Page 18 of To Sketch a Scandal (Lucky Lovers of London #4)
For someone who had supposedly used his good looks more often under cover of night, Matty Shaw was downright distracting in the sunlit classroom.
As suspected, his eyes were blue—such an obnoxious and unlikely blue that Warren would have expected the shade more readily upon one of the Buttersnipes’ canvases than on an actual person.
Though Matty was still using stubble and patchy clothes to hide the impression that he’d been dreamed up and brought to life Pygmalion-style, it was a futile effort.
The nearly mathematical beauty of him lent a sense of unreality to this entire reunion.
Warren wasn’t in the habit of bumping into blokes he’d fucked (or nearly so).

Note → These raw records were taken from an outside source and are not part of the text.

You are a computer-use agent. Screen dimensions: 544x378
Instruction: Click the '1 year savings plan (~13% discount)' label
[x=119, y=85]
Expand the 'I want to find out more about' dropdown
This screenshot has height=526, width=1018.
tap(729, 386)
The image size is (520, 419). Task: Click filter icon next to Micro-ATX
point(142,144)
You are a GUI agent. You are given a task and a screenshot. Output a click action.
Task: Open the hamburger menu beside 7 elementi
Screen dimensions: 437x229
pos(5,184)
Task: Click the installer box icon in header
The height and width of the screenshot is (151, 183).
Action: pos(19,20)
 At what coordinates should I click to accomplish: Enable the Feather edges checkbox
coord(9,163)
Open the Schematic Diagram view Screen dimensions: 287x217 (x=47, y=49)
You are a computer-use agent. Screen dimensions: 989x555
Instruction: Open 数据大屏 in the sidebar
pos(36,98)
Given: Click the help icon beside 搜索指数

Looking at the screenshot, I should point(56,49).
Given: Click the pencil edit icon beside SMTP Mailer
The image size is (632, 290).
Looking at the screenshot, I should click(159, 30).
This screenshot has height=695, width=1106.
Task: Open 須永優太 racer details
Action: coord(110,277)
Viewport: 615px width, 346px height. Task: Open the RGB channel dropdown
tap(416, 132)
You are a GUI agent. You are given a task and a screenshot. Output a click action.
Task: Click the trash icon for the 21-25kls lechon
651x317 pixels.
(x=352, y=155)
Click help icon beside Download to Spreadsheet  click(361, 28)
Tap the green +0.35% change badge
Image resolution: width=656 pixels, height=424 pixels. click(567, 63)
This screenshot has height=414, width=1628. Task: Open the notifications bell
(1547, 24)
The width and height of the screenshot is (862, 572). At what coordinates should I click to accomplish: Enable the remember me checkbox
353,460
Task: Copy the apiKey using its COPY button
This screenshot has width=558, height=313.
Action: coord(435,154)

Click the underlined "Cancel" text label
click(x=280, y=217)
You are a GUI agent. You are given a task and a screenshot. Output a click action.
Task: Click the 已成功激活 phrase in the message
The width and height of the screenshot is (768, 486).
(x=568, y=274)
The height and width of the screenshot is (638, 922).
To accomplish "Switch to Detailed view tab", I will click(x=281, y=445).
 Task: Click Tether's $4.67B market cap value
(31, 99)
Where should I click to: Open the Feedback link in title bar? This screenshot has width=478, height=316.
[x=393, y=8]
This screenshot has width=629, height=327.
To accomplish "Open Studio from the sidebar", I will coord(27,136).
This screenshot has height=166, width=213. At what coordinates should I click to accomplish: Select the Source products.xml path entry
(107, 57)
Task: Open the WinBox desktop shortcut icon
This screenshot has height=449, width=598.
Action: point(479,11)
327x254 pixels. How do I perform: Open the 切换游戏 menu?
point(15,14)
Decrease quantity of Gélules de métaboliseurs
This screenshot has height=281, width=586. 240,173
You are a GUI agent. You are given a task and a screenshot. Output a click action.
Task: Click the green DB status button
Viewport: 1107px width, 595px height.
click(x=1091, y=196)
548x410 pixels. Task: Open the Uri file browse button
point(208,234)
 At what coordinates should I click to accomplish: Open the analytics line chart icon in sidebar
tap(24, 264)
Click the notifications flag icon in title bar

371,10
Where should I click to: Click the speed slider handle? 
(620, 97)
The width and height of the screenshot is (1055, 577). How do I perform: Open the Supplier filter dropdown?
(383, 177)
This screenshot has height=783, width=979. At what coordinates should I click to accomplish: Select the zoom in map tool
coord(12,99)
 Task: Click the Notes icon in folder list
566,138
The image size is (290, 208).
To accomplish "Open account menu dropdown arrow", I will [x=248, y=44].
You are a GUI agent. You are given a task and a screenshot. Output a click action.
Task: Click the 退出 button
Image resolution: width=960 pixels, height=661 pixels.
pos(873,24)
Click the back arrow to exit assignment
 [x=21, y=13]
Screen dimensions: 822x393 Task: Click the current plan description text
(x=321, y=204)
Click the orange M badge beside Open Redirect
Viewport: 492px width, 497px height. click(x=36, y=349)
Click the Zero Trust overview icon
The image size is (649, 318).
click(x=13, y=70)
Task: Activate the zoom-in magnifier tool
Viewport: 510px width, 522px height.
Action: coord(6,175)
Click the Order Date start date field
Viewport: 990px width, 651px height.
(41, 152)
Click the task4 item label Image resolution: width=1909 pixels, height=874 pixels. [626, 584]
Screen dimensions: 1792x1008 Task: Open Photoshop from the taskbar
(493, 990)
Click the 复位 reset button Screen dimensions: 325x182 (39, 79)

If ever he did, the right response was to feign complete ignorance that they’d ever even met.
Though they both should have known better, they’d bungled that one from the beginning, already acknowledging each other, climbing the stairs together, and choosing seats beside each other.
Matty’d shared a secret, and Warren had shared a laugh.
They were already in a lot deeper than they should be, and Warren didn’t have a script for this one.
“We shall start,” Mr. Buttersnipe said as his wife collected the payments from her little helper, “by identifying and copying basic shapes. Our proprietary portraiture method centers around identifying the shapes that are unique to your subject, and applying them to the shapes that are universal in the human form. We will do this by finding shapes around the room to start with; our figure model had to pull out at the last minute, but I’m sure we will find another by the next class. ”
Warren glanced over at Matty, poised to make a quip about volunteering, but found the bloke looking very busy resettling his sketchbook on the easel.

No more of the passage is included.